The same problem exists with credit cards and other forms of id; each time a credit card number and associated details are exposed it can be reissued. But this is a problem for the issuer and also for the card holder as it means a constant stream of new cards, new numbers and knock-on effects like stored card details in systems and retailer sites or any that are used for annual subscriptions then need updating.
A slightly heart-breaking outcome of this coming rise in the number of data breach notifications, is that good security should be a market differentiator and it might cease to be.
No one expects customers to choose a more expensive credit card on the basis of the issuer having great intrusion detection systems, firewalls or security analytics. However, if a retailer or bank has a good reputation for protecting information and being secure and trustworthy then (all other things being equal) that should count for something.

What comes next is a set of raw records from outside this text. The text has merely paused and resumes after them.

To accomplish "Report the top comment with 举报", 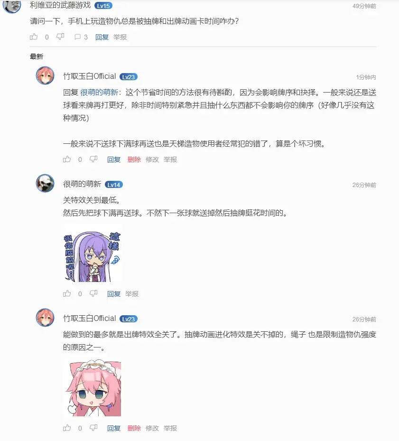I will pyautogui.click(x=120, y=37).
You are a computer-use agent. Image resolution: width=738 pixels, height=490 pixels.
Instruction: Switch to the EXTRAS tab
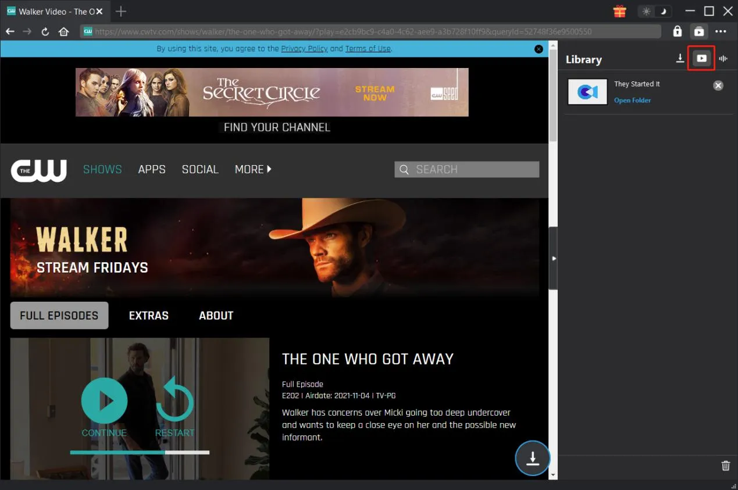[x=148, y=316]
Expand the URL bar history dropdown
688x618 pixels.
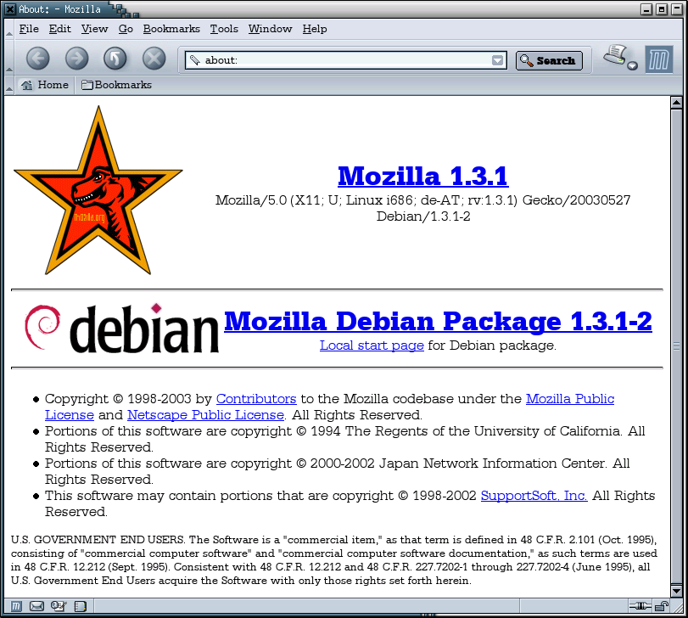tap(498, 60)
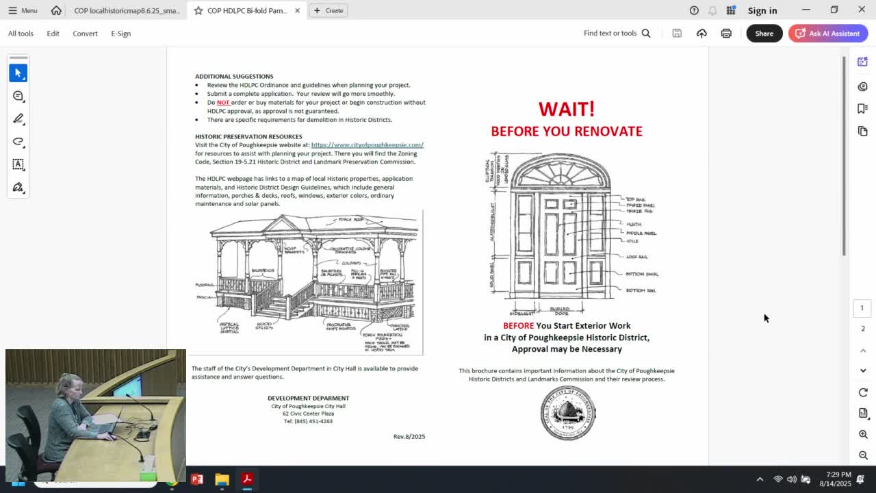Rotate the current page

[863, 392]
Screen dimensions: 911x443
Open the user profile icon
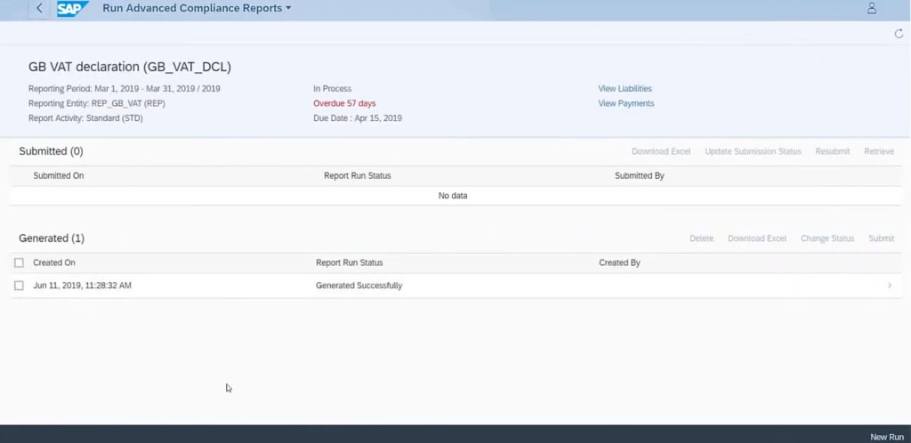871,8
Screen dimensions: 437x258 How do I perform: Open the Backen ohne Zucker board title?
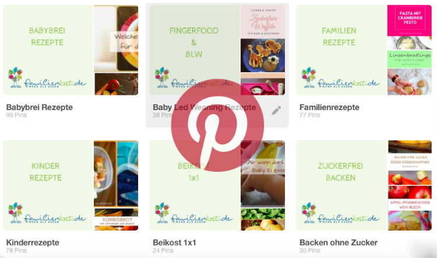tap(339, 243)
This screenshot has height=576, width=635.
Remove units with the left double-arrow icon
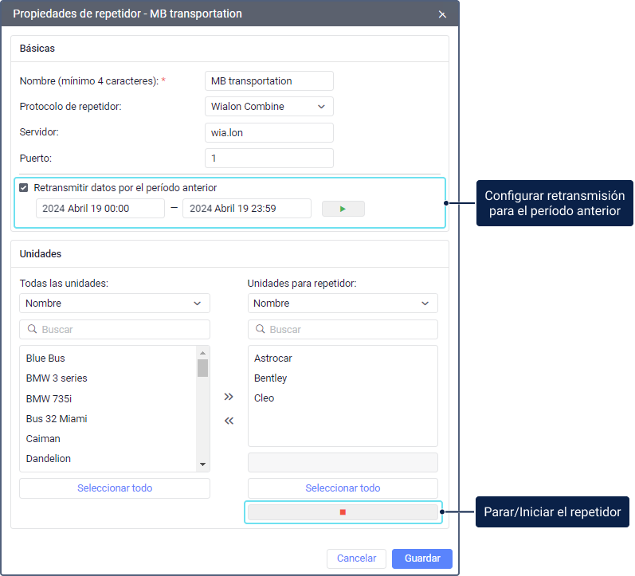(229, 421)
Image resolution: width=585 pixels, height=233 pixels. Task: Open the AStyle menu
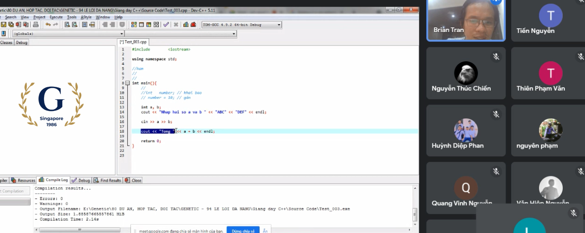(86, 17)
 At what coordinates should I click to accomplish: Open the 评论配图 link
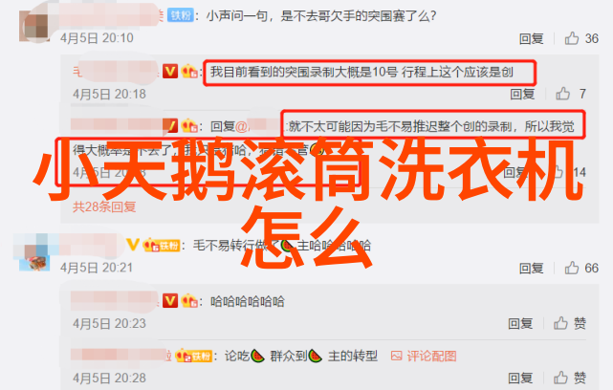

You can’t expect security to trump basic economics, but you would expect (as we have sometimes seen in the past) carelessness towards protecting data causes damage to competitive advantage, loss of customers and increased churn.
So what do consumers and citizens do when all the banks have suffered a public breach of one sort or another, when all the leading electronic retailers have been hit, or when an organisation they have no choice in dealing with like the tax office loses data…?
The consumer could quickly reach a point where they simply can’t choose a more secure organisation to do business with as all the providers in a given sector are perceived as being as bad as each other: unable to be trusted with with personal data, so just pick one and hope for the best.
It is unrealistic to not have a bank account because all the banks have at some point suffered a security breach; and shopping around for a new mortgage because your current lender lost your details may not be possible either. What real choice is there?
GDPR is Coming – Ready or Not?
The reality is that GDPR is coming; from May 2018 it will be in force.
Some organisations will be ready, some won’t be ready but will want to be and others will wait until they see what the reality of post-GDPR security looks like before they even start shaping their new practices.
Likewise, for consumers, the awareness of this will be variable. Without having exposure to the raft of GDPR coverage in the security and privacy communities, it is highly likely that awareness at the data subject end is very low. In this case, the first mandatory breach notification someone receives could well be the first time they have heard about it.
This lack of readiness should scare us whether we work for businesses that hold personal data but aren’t ready to deal with breaches OR if we are system/service users or customers who lodge or enter our personal data into the systems any business operates.